Advanced Higher Biology

Risk

the likelihood of harm arising from exposure to a hazard

Risk assessment

Identifying control measures to minimise the risk

Hazards

Toxic or corrosive chemicals, heat or flammable substances, pathogenic organisms, and mechanical equipment.

Control measures

Using appropriate handling techniques, protective clothing and equipment, and aseptic technique.

Linear dilution series

Dilutions differ by an equal interval, for example 0·1, 0·2, 0·3 and so on

Log dilution series

Dilutions differ by a constant proportion, for example 10-1 , 10-2 , 10-3 and so on.

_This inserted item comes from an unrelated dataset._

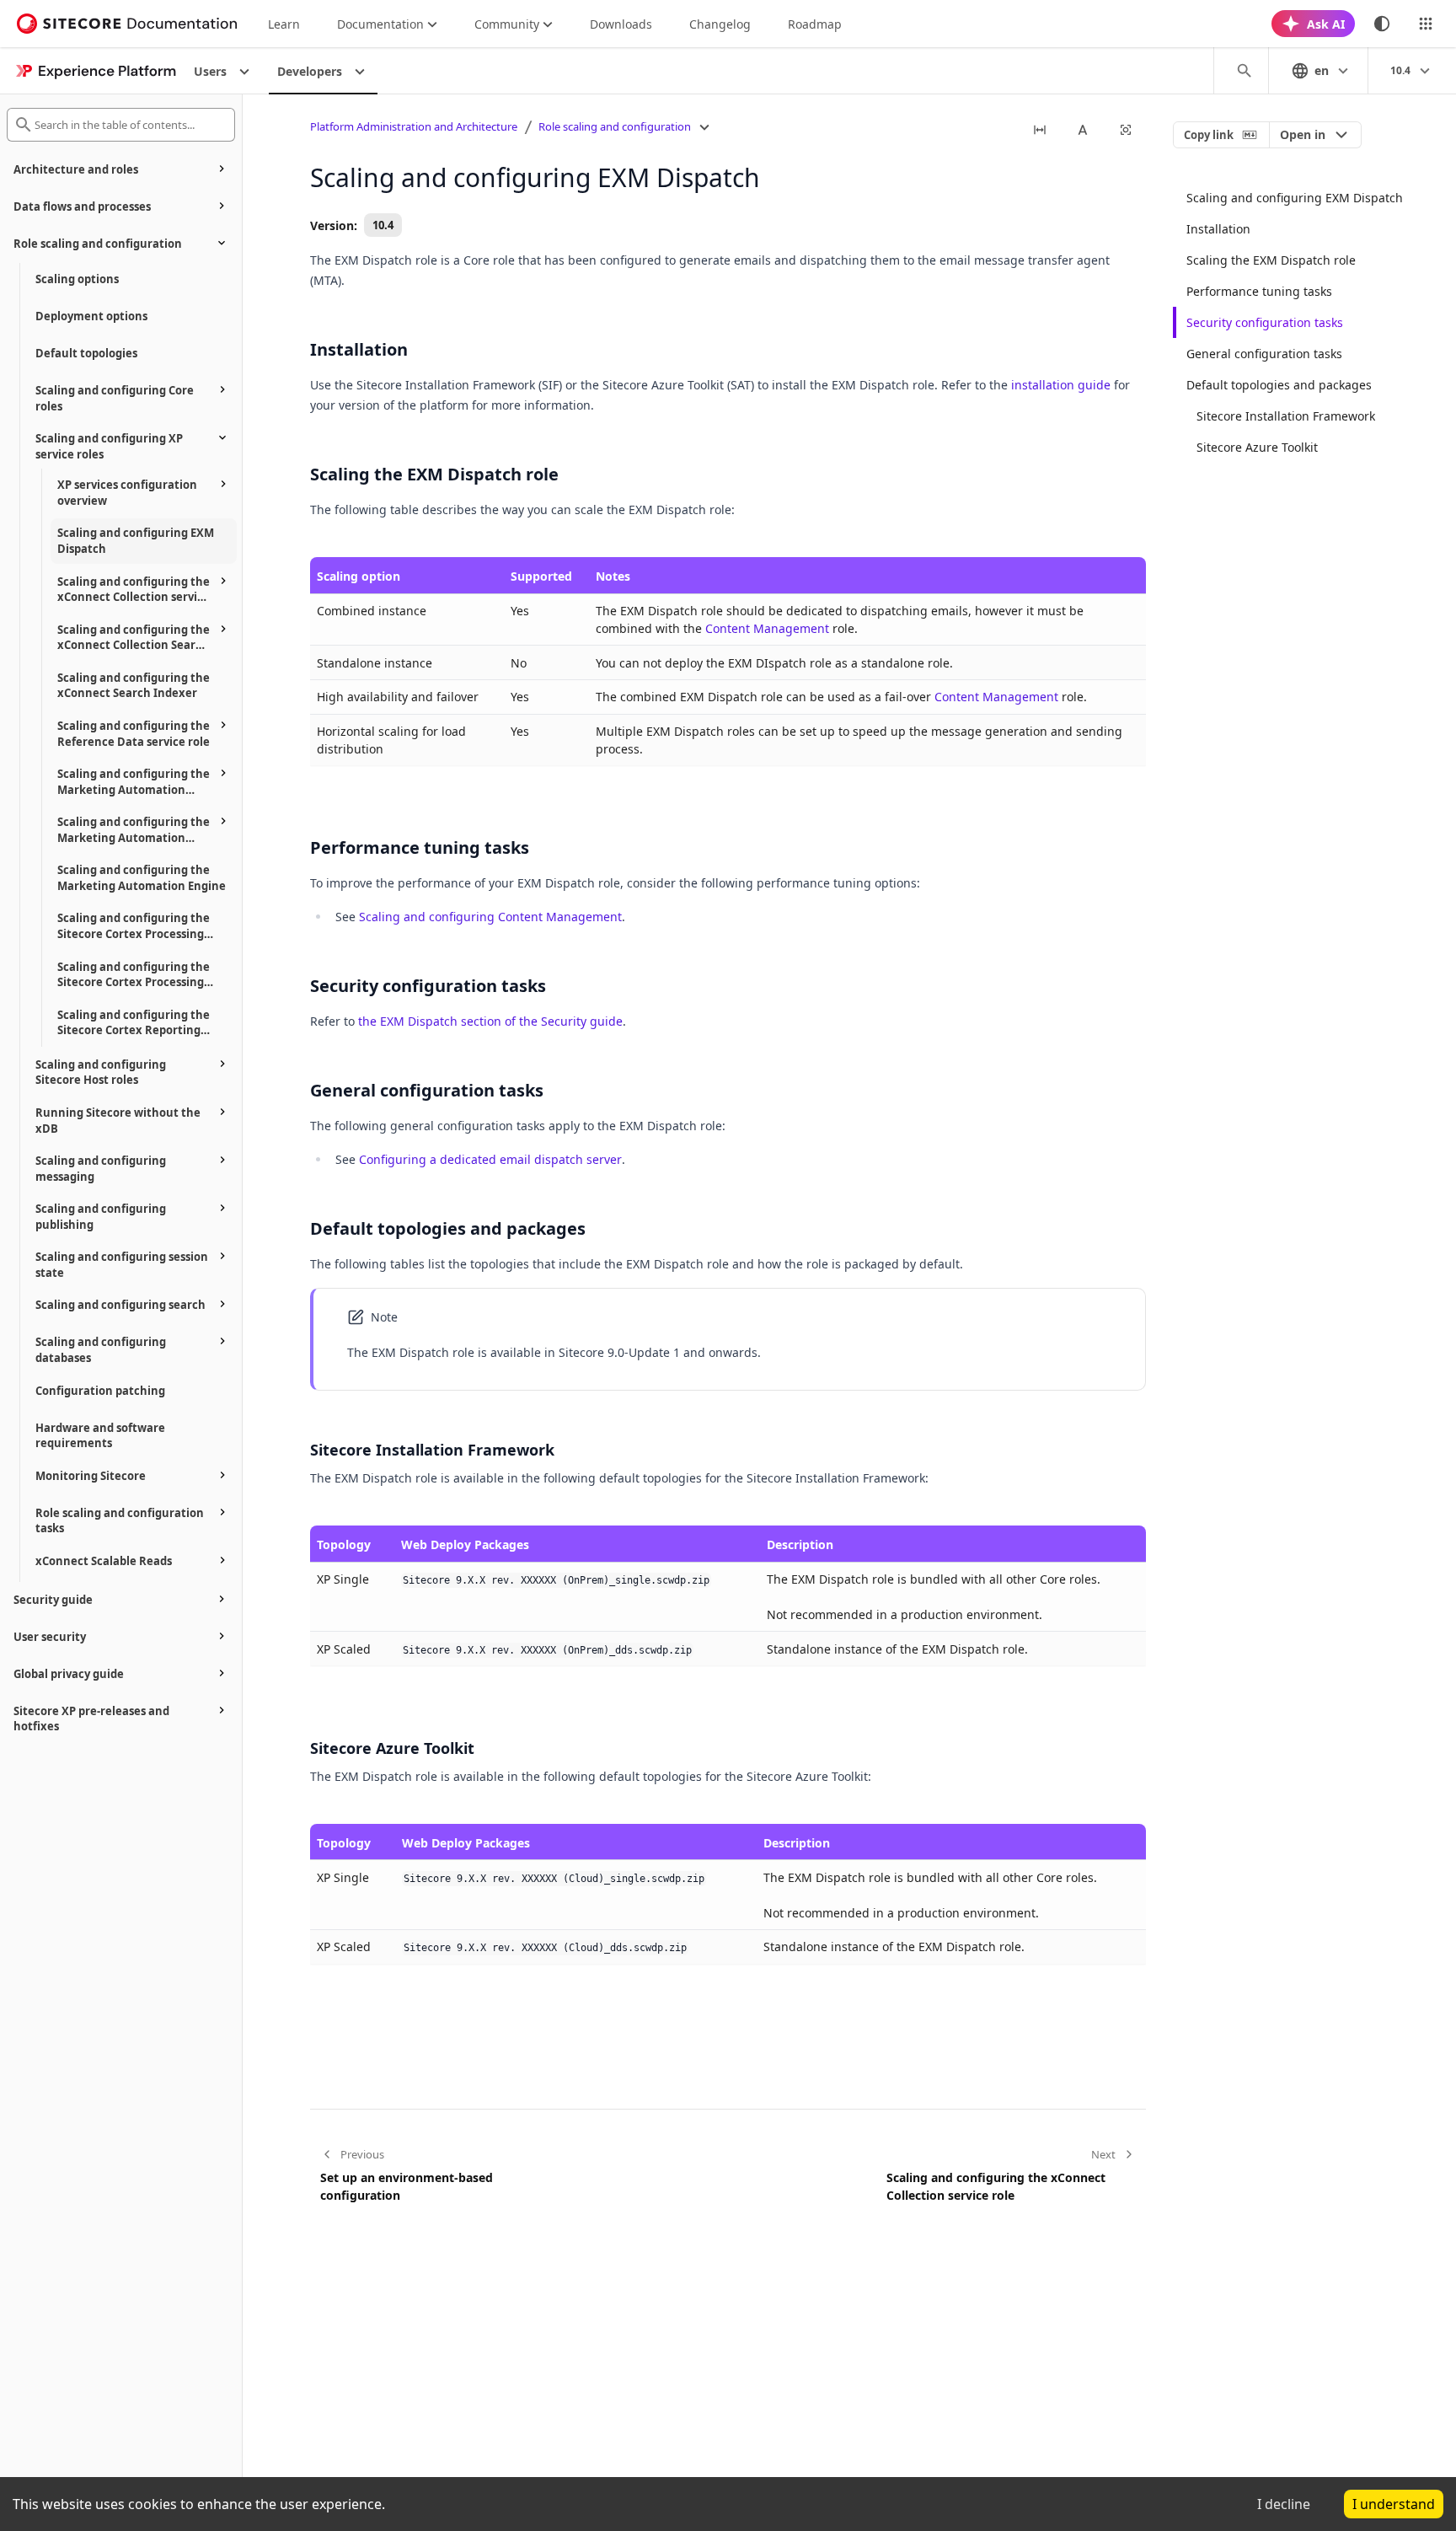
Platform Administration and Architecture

What does plotting measured values for known concentrations to produce a line or curve allow?

The concentration of an unknown to be determined from the standard curve

How do buffers control pH?

Addition of acid or alkali has very small effects on the pH of a buffer, allowing the pH of a reaction mixture to be kept constant

How to use a colorimeter to quantify concentration and turbidity

Calibration with appropriate blank as a baseline

Use of absorbance to determine concentration of a coloured solution using suitable wavelength filters

Use of percentage transmission to determine turbidity, such as cells in suspension.

How does a centrifuge separate substances of differing density?

More dense components settle in the pellet

Less dense components remain in the supernatant

Paper and thin layer chromatography can be used for separating different substances such as…

Amino acids and sugars

What does the speed that each solute travels along the chromatogram depend on?

It’s differing solubility in the solvent used.

How is affinity chromatography used to separate proteins?

A solid matrix or gel column is created with specific molecules bound to the matrix or gel. Soluble, target proteins in a mixture, with a high affinity for these molecules, become attached to them as the mixture passes down the column. Other non-target molecules with a weaker affinity are washed out.

What is gel electrophoresis used to do and how does it work?

Separating proteins and nucleic acids

Charged macromolecules move through an electric field applied to a gel matrix

What are native gels and how do they work?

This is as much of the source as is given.